Merging of exceptional points in classical waves

Abstract

Non-Hermitian systems, such as open systems and systems with asymmetric losses, are ubiquitous in nature and have drawn a lot of attentions for a long time. The exceptional points (EPs) that can exist in such systems when two eigenstates coalesce are the origin of a wide range of novel phenomena in different branches of physics. Most of these phenomena can be understood by considering a 2 × 2 non-Hermitian matrix. At a higher dimension, more complex EP physics not found in two-state systems arises. Here, we investigate the multi-state non-Hermitian system in both acoustics and photonic crystals. For acoustics systems, we consider the emergence and interaction of multiple EPs in a four-state system theoretically and the system is realized experimentally using four coupled acoustic cavities with asymmetric losses.

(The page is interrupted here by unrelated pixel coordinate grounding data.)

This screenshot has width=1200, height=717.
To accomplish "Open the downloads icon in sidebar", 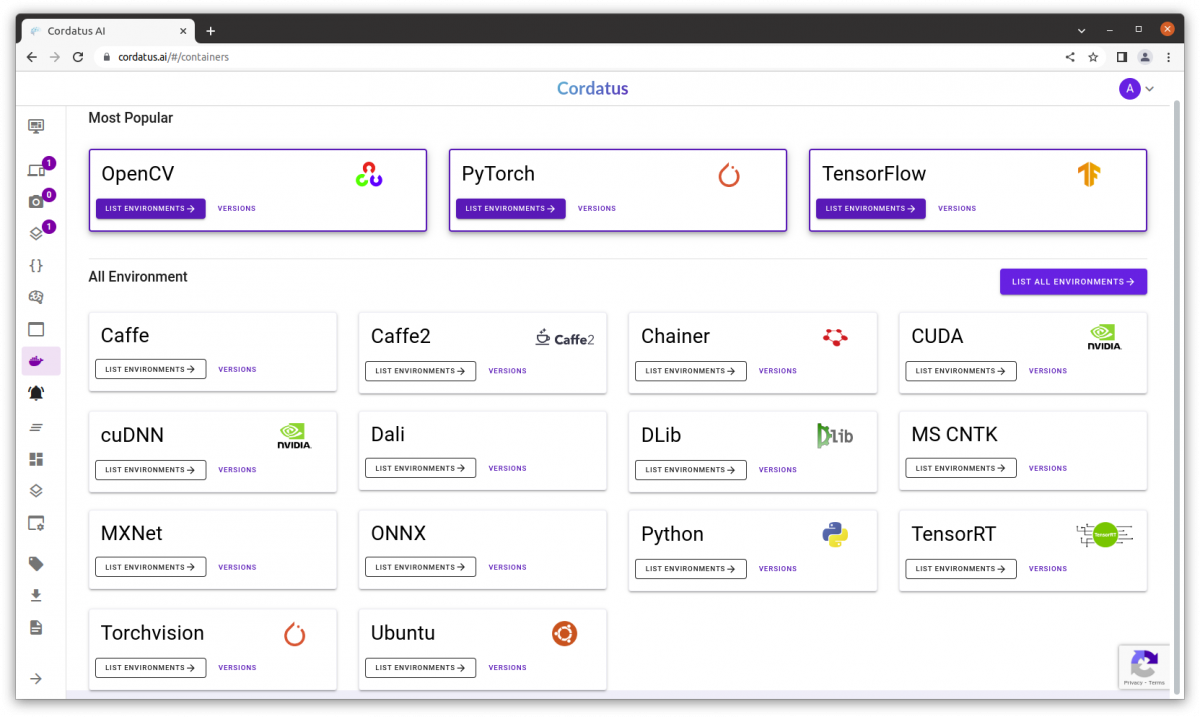I will point(36,595).
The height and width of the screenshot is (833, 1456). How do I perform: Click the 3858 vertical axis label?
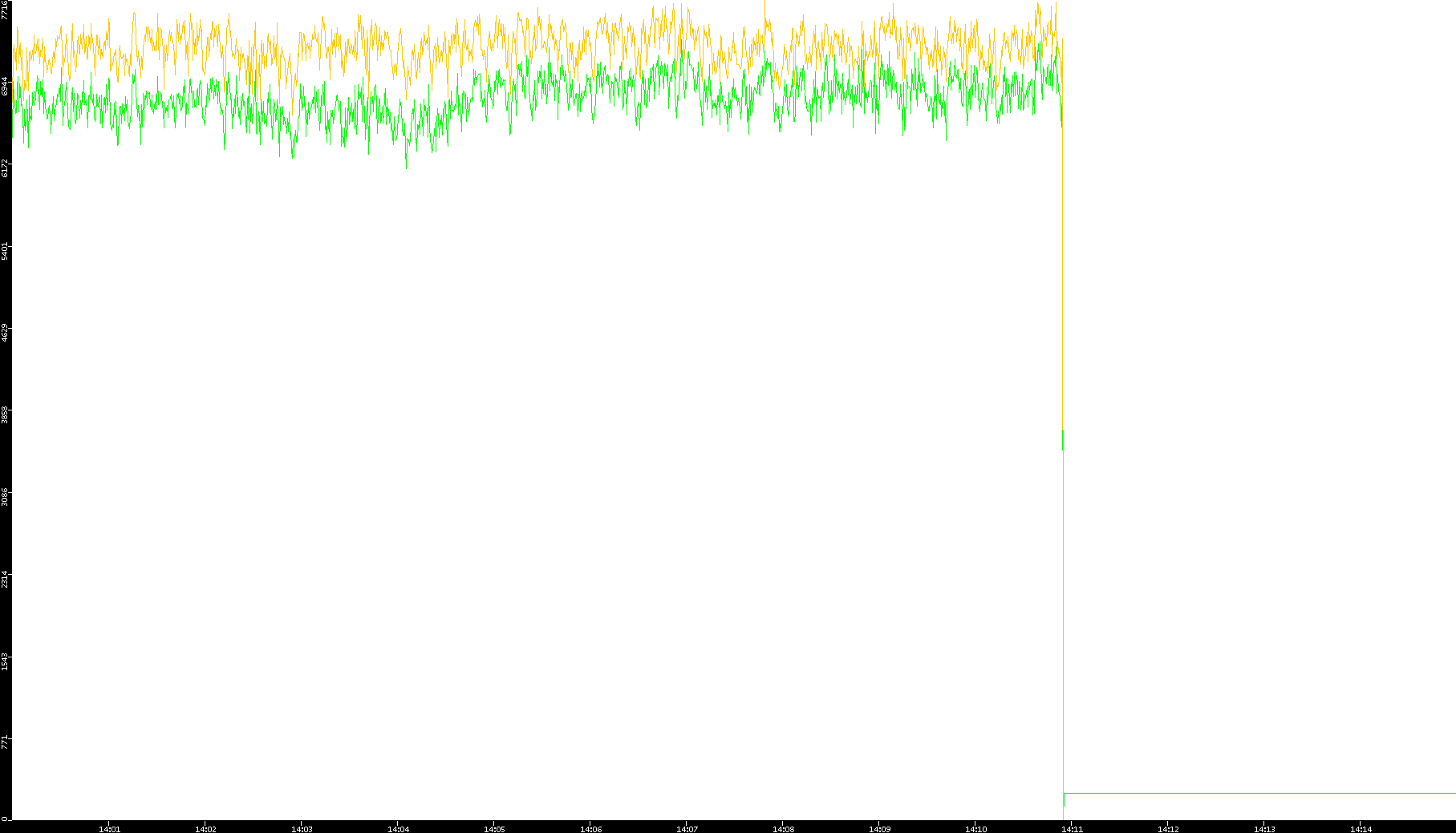tap(5, 415)
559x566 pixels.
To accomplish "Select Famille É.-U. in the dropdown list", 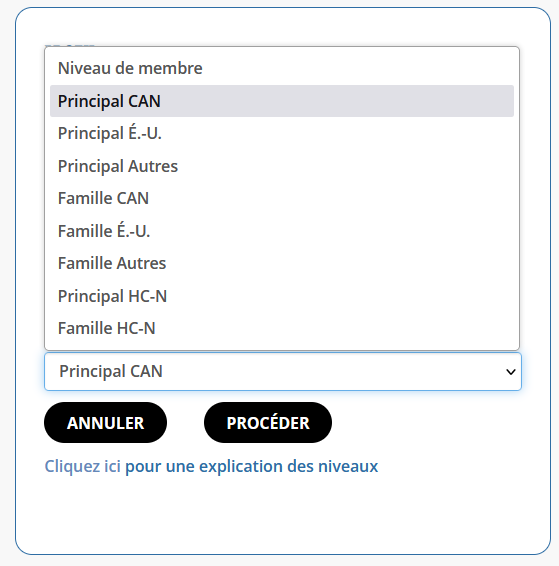I will click(282, 231).
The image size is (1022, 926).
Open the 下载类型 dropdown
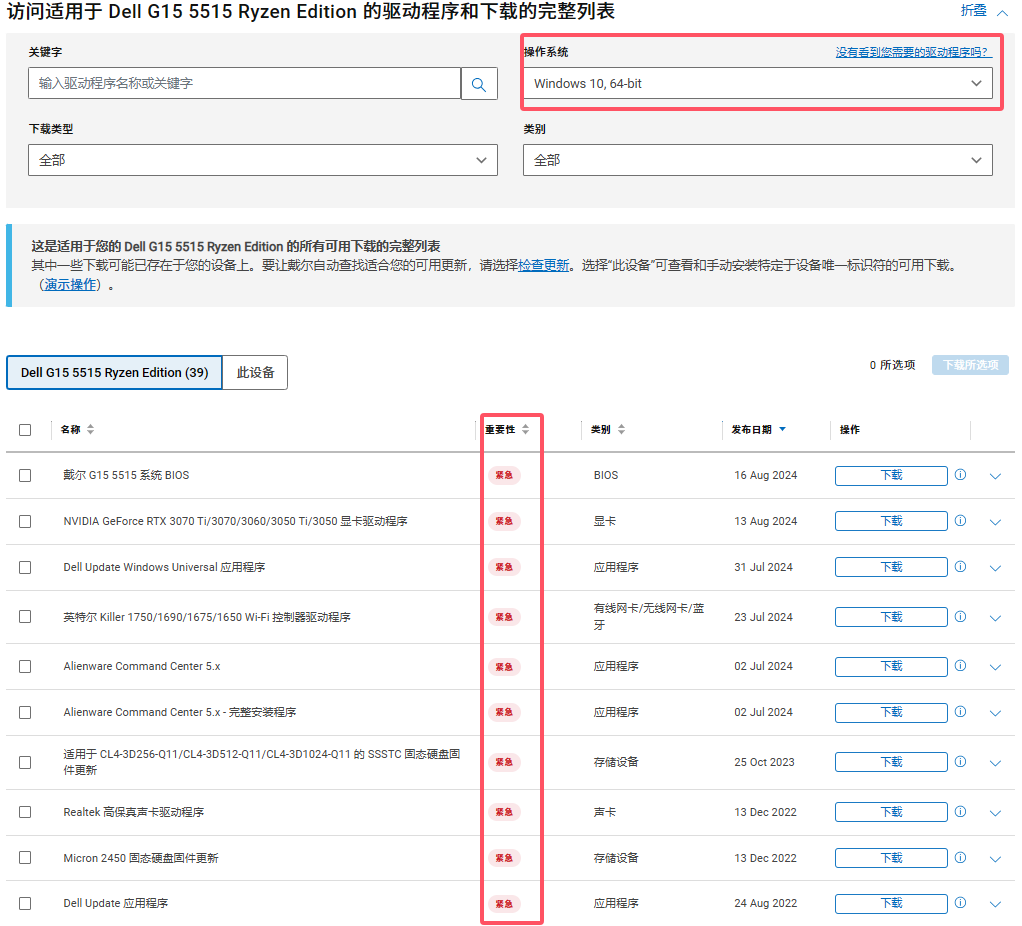262,159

We found that multiple EPs can emerge and as the system parameters vary, these EPs can collide and merge, leading to higher order singularities and topological characteristics much richer in physics than those seen in two-state systems [1]. For photonic crystals, we study the complex band structures of one-dimensional PT symmetric photonic crystals by setting up a model Hamiltonian, and two types of PT phase diagram are found. Furthermore, by calculating non-Abelian Zak phases, we showed that the standard concept of band inversion in a Hermitian photonic crystal can be extended to non-Hermitian case before the PT-exact phase is broken [2].